## Dataset items
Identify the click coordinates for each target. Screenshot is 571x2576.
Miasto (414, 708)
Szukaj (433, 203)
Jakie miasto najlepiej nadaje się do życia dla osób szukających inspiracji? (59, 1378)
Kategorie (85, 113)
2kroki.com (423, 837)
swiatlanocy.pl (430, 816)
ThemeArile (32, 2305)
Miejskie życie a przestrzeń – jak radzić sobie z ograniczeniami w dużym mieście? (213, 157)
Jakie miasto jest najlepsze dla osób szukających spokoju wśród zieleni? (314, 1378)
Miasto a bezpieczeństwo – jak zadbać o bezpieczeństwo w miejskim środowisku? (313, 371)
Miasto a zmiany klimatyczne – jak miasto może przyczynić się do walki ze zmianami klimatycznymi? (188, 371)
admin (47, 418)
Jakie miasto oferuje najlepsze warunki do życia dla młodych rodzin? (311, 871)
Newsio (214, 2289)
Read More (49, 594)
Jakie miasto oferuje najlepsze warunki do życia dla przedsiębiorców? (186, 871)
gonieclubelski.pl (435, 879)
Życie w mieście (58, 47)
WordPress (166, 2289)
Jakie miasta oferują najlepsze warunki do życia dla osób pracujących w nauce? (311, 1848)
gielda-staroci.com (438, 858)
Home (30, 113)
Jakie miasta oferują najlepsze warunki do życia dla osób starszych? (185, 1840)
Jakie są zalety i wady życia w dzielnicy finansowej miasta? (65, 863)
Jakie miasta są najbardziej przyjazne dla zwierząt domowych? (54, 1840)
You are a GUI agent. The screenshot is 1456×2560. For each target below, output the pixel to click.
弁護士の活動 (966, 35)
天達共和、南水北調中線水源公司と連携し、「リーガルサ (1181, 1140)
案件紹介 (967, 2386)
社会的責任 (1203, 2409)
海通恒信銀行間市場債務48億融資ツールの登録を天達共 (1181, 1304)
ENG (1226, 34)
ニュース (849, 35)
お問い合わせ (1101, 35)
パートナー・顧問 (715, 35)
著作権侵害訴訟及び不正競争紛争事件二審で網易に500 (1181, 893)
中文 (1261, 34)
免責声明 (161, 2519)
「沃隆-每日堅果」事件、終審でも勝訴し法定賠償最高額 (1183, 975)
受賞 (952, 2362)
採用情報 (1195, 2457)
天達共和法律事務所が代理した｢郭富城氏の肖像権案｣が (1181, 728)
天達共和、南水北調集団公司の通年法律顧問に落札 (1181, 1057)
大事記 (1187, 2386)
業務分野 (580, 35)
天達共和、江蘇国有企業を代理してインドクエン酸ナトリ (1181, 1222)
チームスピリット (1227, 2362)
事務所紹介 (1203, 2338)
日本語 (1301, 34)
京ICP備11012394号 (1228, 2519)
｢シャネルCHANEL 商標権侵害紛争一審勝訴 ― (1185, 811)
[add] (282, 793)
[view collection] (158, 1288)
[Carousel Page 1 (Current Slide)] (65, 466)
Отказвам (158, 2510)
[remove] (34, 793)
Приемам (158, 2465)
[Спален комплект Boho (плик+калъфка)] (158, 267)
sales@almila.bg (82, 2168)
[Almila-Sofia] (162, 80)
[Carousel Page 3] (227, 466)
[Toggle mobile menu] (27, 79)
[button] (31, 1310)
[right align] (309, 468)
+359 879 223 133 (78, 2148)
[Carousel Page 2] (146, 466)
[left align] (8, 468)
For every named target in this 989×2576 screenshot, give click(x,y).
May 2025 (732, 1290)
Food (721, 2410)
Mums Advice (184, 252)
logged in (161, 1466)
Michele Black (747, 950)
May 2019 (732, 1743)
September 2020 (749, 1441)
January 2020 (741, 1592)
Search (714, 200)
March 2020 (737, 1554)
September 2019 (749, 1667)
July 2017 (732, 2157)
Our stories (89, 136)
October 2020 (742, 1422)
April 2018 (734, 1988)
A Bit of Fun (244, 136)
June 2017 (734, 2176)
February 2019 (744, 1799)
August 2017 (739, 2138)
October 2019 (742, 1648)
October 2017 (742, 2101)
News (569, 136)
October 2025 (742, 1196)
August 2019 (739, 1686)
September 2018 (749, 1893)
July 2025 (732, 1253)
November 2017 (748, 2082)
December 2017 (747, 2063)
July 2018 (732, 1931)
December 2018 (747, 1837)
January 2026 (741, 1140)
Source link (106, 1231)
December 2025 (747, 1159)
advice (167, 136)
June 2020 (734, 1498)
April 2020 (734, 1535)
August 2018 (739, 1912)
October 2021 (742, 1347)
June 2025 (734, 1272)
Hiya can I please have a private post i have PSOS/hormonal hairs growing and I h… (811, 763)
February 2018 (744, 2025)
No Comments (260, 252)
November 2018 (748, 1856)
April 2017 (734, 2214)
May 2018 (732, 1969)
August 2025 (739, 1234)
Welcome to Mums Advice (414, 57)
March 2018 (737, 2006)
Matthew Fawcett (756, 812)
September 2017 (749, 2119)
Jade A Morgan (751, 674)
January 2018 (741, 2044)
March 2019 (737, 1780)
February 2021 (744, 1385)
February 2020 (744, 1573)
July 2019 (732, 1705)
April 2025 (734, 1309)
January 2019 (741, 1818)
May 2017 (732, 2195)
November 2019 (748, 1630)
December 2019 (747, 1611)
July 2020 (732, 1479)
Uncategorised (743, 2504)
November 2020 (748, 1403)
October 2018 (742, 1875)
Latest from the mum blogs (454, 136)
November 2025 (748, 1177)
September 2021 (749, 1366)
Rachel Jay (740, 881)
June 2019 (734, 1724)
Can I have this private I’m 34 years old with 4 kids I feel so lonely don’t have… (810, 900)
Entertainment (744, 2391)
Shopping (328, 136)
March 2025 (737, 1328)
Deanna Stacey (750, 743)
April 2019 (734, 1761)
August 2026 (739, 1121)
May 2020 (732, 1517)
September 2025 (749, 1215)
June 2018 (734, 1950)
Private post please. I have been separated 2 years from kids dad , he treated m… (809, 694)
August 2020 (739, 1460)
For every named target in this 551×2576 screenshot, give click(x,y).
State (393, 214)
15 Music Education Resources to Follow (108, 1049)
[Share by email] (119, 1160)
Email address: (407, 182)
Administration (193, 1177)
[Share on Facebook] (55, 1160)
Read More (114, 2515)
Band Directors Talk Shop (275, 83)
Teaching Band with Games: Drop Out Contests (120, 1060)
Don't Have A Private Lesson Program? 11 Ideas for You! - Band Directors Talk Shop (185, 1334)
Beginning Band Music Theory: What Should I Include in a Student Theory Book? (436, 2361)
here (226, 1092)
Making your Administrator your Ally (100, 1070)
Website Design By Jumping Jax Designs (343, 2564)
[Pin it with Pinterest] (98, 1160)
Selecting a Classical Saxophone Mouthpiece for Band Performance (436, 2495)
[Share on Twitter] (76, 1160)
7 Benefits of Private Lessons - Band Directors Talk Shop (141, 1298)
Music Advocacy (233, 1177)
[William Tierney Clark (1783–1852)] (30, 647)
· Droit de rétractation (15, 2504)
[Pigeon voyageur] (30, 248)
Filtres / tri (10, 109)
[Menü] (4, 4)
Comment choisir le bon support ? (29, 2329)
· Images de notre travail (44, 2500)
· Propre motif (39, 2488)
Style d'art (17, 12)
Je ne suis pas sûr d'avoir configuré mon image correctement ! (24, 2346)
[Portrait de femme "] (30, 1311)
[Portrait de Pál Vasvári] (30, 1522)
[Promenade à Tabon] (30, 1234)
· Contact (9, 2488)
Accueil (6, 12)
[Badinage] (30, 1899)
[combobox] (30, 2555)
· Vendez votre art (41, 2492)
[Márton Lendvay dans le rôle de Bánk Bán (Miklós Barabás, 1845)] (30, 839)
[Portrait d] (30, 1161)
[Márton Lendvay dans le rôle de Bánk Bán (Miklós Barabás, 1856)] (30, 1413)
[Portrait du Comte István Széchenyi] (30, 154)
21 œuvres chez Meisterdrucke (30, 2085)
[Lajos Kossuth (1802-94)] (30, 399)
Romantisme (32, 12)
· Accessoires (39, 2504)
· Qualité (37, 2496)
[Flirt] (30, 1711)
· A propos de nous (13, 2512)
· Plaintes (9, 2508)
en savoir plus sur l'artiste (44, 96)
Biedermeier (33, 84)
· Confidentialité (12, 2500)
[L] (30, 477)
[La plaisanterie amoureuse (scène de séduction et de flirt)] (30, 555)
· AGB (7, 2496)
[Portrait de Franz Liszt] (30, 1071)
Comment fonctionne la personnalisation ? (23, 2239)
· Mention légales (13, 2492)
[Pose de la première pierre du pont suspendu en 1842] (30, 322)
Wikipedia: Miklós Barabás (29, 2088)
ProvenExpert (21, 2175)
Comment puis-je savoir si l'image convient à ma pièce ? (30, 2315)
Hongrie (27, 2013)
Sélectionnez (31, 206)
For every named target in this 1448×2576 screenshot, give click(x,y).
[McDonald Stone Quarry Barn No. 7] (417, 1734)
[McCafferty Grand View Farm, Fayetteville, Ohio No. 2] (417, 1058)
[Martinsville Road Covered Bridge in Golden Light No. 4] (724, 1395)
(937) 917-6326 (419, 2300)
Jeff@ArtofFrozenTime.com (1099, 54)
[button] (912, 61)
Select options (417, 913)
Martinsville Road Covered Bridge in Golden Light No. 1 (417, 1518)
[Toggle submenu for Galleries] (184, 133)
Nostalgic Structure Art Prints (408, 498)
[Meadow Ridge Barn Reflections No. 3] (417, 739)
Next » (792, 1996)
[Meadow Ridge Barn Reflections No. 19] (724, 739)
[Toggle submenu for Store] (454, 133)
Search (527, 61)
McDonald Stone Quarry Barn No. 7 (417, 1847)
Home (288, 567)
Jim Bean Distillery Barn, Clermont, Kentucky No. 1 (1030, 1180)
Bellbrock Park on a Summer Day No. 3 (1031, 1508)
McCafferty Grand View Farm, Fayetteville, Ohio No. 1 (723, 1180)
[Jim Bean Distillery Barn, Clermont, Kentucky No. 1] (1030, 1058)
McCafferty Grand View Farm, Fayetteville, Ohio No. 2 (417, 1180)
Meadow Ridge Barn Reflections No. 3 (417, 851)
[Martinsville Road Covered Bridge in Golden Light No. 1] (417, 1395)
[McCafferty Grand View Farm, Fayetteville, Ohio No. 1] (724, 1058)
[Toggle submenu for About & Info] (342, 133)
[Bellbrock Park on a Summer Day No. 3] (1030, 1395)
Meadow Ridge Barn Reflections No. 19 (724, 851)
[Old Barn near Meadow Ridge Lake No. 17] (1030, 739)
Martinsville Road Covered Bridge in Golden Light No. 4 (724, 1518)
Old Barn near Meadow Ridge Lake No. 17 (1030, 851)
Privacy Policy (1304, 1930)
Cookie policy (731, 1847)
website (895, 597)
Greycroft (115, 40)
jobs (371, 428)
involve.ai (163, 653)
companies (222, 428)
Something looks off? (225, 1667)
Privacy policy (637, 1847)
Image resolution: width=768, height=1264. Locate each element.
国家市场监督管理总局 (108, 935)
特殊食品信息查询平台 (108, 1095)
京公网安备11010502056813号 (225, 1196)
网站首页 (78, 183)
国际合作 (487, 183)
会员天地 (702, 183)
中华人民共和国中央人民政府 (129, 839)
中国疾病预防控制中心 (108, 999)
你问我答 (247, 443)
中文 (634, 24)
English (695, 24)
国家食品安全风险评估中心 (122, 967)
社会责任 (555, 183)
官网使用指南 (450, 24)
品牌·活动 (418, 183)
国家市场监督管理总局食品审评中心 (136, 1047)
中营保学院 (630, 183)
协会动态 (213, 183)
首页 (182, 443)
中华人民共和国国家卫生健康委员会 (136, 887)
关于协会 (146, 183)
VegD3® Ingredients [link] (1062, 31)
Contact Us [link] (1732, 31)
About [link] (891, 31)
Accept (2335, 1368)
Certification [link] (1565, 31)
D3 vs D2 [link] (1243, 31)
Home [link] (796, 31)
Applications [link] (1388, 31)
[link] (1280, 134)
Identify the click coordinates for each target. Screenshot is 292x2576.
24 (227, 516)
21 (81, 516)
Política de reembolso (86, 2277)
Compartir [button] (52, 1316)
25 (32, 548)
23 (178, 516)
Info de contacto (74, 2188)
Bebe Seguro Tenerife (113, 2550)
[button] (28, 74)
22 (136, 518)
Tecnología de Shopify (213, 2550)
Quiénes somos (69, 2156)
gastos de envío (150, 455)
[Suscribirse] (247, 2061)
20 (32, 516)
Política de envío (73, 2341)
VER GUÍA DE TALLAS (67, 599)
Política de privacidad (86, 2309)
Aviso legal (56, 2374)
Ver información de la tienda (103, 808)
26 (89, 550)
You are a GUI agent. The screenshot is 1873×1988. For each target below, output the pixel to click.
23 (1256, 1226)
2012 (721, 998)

## Your task
Copy the entries word for word. Start at the first line and end with the line containing "ThemeArile (32, 2305)".

## Exercise response
Identify the click coordinates for each target. Screenshot is 571x2576.
Miasto (414, 708)
Szukaj (433, 203)
Jakie miasto najlepiej nadaje się do życia dla osób szukających inspiracji? (59, 1378)
Kategorie (85, 113)
2kroki.com (423, 837)
swiatlanocy.pl (430, 816)
ThemeArile (32, 2305)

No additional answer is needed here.